Could Sujon’s Blackcurrant Powder assist with anti-aging: latest UK-Japan research suggests yes and why!
Sujon’s Blackcurrant powder is best known as an elite food among elite global athletes. Iron-man champion Terenzo Bozzone is an example of those who believe in its dietary importance.
The powder idea was born from meeting the needs of the Netherlands elite Olympic ski squad training in Queenstown: they wanted the benefit of Sujon’s blackcurrants but eating frozen berries was simply not practical (even on a ski slope!).
So the berries were crushed and encapsulated and were wonderfully easy to carry and consume when needed.
Although most research has focused on blackcurrant powder benefits to sports people, some early research, especially in Japan, had looked at the potential of blackcurrants to protect oxidative stress from UV and the like.
One research project suggested that something in New Zealand-grown blackcurrants might stop oxidation of the skin-cell DNA from sunburn.
So, could the science we had learned from working with athletes be applied to people generally and could this suggest an anti-aging value in our blackcurrant powder?
Aging has been described simplistically as the degradation of cellular DNA over time throughout the body, affecting both mental and physical abilities and states. This DNA degradation is facilitated by oxidative stress. (Oxidative stress is also a key factor in our athlete-based sport recovery research.)

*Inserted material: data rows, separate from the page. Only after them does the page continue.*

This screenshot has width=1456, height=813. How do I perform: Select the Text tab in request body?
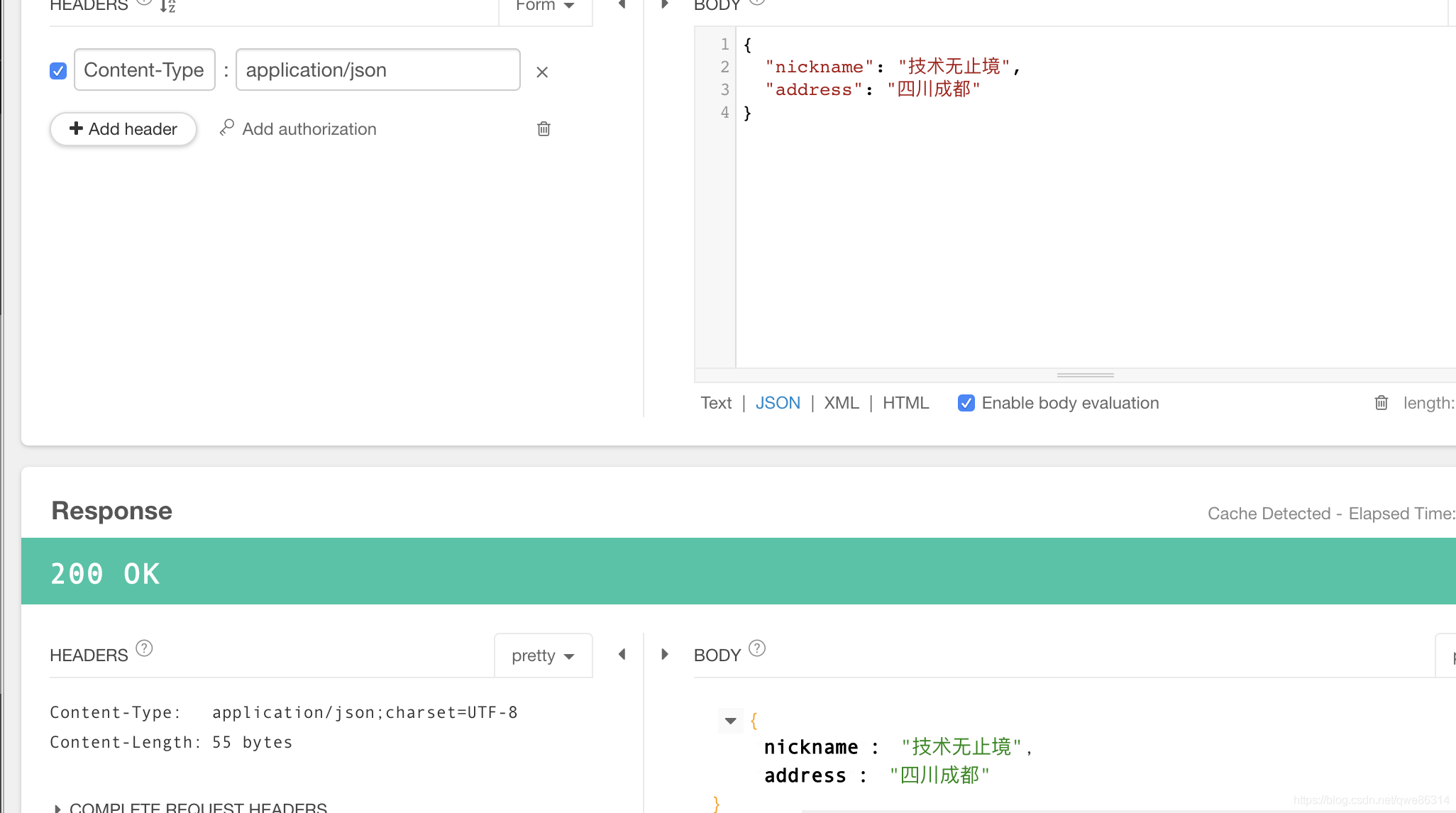point(715,402)
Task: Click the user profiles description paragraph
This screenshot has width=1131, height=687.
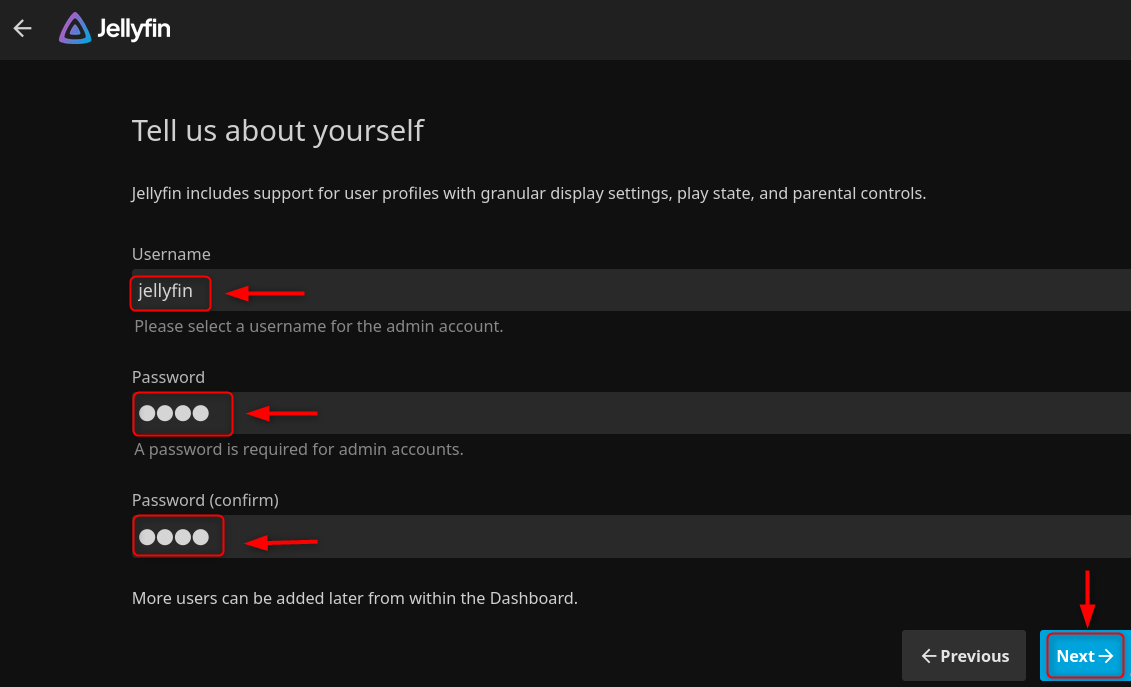Action: pyautogui.click(x=529, y=193)
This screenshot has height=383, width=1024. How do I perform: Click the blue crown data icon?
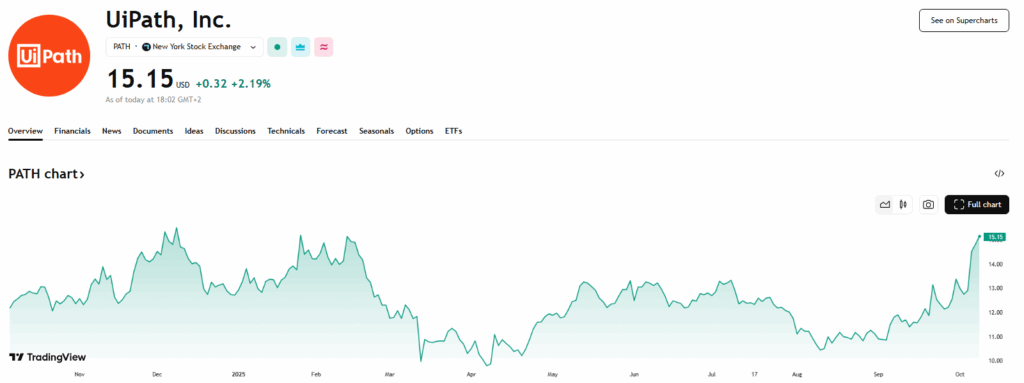300,47

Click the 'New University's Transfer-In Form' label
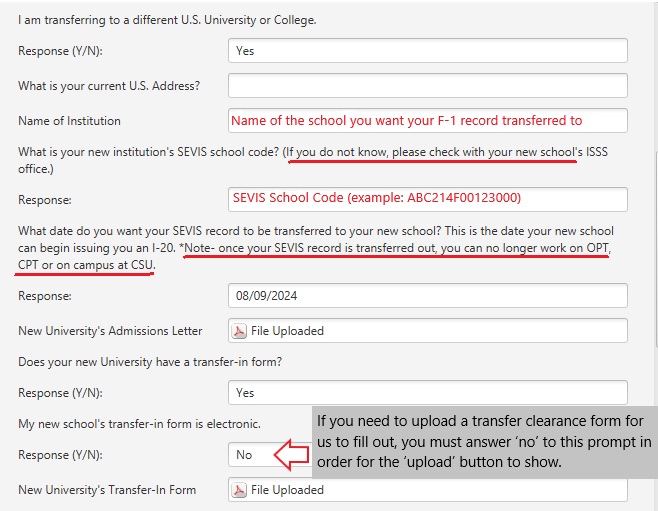click(x=107, y=490)
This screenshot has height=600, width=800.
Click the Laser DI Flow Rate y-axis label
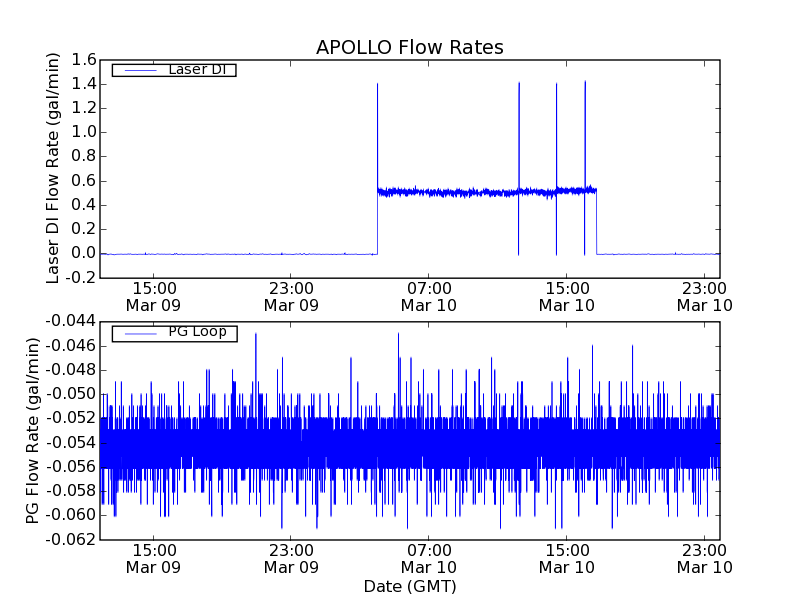54,168
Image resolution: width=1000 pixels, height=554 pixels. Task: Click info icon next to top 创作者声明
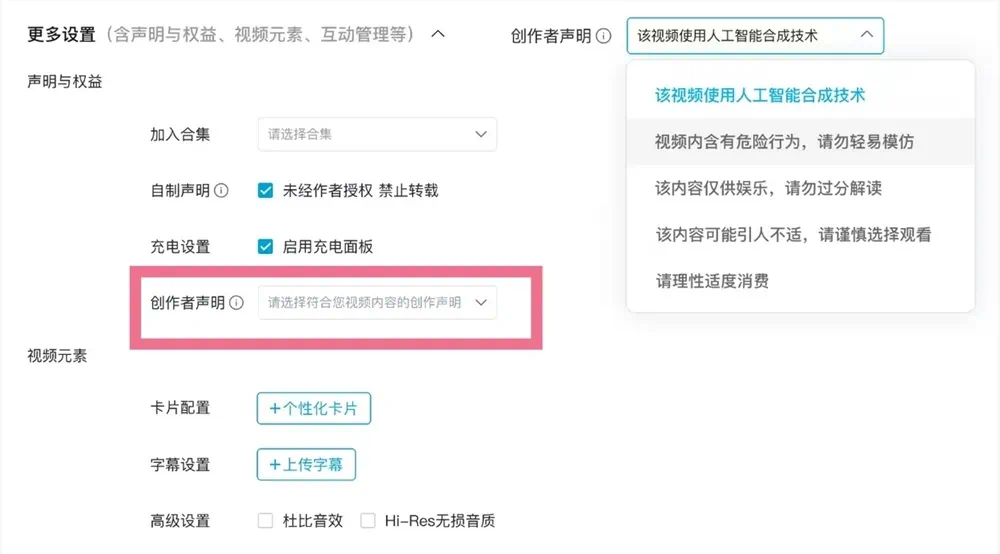(x=603, y=36)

Much global research has looked at how foods could slow (or even reverse?) DNA degradation. But although laboratory research can show antioxidant capability in foods the key question is whether or not such antioxidant activity can happen at a meaningful level at the cellular level in a living human.
And so we moved from the ski-field to the retirement village:
A visit to an old-folks home is often associated with an awareness of an unpleasant body odour in the home. This body odour is from the emission of a skin gas, 2-nonenal. This gas results from the oxidative stress-induced lipid peroxidation of fatty acids in sebaceous glands. This peroxidation is believed to be the result of age-related decline in antioxidant defence in the body.
Late last year we approached pre-eminent blackcurrant science researcher, Professor Mark Willems at Chichester University, and suggested the hypothesis that blackcurrants might reduce “old-person body odour”. He agreed and teams from Chichester and Worcester Universities in the UK, working with a team from Tokai University in Japan, undertook human clinical trials on the use of blackcurrants to reduce age-induced body odour.
The just-completed trials ( using the same Sujon Blackcurrant powder available to NZ consumers) showed that the powder reduced skin emission of 2-nonenal in older adults by 28%.
So the hypothesis has been confirmed and suggests future direction for research that could prove the potential of blackcurrant to reduce lipid peroxidation in human cells: positively affecting cell biology and human health; and as a result, aging itself!